▶ _GOAL_: Gather every line of the records below that contains the word "with", and copy each such line in full.
═════ SOURCE MATERIAL ═════
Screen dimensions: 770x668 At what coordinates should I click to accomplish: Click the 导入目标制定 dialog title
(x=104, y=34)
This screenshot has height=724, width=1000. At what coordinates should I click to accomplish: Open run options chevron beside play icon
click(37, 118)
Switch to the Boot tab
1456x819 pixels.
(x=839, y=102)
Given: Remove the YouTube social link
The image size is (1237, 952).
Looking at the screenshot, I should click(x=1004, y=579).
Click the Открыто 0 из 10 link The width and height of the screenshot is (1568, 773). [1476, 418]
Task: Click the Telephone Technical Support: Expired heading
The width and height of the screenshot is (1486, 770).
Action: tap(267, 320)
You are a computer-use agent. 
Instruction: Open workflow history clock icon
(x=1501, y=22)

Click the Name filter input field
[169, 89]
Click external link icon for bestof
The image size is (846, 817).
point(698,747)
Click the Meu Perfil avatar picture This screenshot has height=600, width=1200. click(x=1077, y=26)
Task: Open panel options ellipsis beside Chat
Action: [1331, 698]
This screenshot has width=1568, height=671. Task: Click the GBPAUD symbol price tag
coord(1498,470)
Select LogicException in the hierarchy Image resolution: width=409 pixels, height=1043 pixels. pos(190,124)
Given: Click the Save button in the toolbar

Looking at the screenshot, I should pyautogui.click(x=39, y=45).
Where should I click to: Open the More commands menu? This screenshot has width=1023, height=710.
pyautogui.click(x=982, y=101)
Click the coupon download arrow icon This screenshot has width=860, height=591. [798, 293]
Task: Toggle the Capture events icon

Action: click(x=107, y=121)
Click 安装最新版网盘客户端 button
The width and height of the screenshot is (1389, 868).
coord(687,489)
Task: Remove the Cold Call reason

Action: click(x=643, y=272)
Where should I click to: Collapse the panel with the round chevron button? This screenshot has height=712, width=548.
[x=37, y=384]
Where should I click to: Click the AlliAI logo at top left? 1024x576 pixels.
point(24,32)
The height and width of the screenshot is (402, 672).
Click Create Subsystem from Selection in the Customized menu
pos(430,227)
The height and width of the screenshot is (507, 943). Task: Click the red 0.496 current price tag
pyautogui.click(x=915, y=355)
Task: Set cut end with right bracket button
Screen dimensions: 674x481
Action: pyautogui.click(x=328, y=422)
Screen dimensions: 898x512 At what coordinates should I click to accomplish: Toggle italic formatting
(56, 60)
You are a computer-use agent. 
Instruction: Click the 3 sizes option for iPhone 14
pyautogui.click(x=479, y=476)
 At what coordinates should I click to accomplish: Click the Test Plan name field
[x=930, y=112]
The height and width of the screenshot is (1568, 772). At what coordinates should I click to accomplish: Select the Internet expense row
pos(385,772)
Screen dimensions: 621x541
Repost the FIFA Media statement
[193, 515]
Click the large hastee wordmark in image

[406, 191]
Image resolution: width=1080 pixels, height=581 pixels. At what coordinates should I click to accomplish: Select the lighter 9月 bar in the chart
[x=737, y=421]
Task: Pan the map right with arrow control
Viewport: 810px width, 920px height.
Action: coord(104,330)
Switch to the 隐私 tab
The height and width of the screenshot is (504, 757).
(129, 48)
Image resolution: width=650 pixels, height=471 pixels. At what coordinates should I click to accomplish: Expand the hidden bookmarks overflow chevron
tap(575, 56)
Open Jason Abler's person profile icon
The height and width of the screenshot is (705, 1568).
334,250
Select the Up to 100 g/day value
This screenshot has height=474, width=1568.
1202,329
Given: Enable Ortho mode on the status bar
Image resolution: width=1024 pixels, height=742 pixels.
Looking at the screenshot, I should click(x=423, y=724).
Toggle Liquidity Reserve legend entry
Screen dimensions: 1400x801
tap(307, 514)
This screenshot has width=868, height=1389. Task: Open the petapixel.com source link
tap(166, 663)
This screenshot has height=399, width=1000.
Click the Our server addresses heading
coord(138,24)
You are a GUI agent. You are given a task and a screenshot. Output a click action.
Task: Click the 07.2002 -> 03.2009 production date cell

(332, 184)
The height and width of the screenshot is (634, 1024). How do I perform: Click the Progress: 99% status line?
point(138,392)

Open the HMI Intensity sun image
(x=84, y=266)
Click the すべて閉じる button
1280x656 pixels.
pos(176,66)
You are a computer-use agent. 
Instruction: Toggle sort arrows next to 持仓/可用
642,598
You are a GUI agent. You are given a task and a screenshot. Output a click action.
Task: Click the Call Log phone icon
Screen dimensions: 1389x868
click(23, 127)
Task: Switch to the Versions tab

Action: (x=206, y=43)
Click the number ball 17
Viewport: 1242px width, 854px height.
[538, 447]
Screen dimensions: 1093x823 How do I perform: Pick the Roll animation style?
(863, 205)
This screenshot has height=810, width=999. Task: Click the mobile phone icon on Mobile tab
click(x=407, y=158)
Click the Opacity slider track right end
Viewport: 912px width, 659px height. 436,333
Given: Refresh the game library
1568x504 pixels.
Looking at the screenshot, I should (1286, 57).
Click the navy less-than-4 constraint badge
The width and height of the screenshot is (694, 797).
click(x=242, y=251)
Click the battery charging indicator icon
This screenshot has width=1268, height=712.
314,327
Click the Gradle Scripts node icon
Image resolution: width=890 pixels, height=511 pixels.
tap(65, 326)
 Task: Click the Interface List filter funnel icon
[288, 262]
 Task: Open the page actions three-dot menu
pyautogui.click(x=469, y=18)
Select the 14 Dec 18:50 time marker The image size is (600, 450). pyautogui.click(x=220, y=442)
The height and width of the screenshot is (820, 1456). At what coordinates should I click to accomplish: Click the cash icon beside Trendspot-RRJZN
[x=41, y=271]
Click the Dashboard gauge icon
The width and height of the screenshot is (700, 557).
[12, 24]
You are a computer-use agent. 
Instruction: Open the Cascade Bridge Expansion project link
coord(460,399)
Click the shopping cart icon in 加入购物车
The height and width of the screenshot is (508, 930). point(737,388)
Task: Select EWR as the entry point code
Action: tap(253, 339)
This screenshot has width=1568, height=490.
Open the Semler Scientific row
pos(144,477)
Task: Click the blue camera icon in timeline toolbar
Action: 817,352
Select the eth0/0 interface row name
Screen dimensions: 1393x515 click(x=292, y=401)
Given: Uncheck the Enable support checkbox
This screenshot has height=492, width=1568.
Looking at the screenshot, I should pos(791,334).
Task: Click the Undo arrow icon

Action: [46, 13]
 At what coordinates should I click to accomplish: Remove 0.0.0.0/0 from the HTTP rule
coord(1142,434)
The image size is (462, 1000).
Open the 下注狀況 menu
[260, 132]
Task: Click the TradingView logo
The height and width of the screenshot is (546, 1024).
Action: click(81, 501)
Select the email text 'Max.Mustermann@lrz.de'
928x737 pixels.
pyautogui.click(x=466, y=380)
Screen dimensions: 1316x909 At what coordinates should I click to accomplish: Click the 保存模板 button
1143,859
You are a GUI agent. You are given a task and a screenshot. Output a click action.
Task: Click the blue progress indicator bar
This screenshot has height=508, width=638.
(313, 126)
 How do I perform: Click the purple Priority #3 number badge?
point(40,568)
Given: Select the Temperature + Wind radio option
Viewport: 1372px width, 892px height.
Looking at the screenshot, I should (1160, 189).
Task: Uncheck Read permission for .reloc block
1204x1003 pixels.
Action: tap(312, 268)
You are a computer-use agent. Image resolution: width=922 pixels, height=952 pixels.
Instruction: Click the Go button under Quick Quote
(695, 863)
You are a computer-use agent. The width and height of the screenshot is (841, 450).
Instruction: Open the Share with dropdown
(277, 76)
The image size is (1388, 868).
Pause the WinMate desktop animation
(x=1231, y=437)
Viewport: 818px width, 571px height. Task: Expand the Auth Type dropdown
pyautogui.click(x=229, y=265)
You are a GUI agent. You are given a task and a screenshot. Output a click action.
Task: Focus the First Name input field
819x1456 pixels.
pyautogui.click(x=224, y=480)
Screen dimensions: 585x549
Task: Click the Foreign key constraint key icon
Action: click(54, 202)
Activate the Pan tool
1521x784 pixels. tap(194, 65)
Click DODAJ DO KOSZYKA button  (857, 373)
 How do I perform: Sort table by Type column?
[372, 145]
═════
▶ _SOLVED EXERCISE_:
Where should I click to: Collapse the panel with the round chevron button? This screenshot has height=712, width=548.
Task: Set cut end with right bracket button
Task: Pan the map right with arrow control
Instruction: Open the Share with dropdown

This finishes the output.